Search the entries below for the string "title" and copy the lines that hold it.

____ Source material

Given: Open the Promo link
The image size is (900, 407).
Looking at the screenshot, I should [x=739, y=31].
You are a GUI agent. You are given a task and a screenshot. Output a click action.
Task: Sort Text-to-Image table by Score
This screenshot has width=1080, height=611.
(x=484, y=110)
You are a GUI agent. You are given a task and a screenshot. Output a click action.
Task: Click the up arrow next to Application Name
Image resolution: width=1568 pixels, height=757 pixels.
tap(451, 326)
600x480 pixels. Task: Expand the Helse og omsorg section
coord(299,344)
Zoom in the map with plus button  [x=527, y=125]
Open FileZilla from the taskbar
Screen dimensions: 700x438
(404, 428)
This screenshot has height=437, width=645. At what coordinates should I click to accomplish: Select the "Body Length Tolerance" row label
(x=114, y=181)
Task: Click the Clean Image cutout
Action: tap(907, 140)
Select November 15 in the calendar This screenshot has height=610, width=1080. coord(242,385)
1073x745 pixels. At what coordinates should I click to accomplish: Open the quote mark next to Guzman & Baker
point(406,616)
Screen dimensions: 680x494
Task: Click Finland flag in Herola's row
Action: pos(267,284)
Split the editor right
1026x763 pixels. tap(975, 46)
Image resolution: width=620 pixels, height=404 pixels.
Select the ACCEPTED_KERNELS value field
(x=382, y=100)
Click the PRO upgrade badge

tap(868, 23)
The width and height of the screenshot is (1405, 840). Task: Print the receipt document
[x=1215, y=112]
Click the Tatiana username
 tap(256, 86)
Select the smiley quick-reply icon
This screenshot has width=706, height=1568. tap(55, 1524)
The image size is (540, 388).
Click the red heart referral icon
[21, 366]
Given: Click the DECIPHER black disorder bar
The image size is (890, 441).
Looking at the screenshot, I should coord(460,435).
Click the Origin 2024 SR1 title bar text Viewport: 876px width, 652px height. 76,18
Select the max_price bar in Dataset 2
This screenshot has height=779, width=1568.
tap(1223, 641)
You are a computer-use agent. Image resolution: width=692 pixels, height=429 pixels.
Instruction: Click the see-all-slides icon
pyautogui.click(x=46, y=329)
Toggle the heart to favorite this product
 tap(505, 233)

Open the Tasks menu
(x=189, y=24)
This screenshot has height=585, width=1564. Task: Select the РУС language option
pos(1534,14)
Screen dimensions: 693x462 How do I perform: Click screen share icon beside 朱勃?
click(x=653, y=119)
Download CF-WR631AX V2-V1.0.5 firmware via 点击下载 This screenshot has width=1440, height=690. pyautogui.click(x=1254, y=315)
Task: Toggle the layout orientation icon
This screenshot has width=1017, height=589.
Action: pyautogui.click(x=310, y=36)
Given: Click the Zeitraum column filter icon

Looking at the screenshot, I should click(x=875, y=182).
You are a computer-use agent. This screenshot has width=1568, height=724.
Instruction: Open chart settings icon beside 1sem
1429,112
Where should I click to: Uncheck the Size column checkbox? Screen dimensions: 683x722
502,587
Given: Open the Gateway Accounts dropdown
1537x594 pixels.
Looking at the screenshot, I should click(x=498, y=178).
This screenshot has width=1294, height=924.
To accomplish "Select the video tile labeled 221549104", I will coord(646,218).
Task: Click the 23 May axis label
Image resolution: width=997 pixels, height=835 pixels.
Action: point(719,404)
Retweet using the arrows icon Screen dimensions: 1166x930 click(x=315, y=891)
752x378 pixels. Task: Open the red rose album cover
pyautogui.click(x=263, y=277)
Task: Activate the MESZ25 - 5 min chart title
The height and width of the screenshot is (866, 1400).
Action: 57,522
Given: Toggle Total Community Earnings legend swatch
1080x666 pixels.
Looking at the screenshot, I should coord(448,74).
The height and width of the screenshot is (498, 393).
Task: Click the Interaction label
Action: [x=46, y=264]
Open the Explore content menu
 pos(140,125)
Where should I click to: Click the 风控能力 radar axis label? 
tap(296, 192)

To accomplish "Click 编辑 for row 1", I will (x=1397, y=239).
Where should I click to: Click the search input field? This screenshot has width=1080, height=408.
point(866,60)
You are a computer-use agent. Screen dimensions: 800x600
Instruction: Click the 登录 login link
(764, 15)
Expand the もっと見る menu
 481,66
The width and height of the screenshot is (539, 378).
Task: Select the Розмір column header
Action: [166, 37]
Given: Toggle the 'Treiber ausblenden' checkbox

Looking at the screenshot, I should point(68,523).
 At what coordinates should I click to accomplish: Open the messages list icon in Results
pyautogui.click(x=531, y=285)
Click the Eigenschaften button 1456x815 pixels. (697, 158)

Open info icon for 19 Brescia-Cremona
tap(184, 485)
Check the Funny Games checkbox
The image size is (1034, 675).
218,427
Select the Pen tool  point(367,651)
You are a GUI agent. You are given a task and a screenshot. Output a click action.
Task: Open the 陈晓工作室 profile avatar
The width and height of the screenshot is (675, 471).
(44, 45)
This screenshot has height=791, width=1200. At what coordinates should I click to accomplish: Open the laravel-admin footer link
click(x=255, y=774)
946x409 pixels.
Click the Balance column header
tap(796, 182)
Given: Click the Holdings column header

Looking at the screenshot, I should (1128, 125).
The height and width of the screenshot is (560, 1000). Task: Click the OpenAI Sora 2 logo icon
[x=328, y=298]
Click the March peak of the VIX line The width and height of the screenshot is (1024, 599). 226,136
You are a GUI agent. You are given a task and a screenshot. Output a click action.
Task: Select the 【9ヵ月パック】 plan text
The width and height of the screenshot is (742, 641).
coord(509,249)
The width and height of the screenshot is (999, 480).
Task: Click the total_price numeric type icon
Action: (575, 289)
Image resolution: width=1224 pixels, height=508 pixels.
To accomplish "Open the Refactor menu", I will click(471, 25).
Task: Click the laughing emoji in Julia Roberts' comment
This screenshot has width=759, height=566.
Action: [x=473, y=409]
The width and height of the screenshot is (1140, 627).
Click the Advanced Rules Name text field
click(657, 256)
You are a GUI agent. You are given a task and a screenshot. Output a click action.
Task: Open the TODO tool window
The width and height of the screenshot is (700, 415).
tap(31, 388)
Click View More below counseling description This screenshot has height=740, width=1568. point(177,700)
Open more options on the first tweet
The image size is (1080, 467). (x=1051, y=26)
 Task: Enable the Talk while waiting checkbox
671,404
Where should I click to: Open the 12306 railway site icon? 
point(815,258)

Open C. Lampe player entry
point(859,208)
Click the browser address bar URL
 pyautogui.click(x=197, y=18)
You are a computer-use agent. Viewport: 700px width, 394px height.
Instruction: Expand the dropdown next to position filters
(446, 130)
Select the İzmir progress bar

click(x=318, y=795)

________

- _Solved problem_
Click the Origin 2024 SR1 title bar text Viewport: 876px width, 652px height. 76,18
Task: Activate the MESZ25 - 5 min chart title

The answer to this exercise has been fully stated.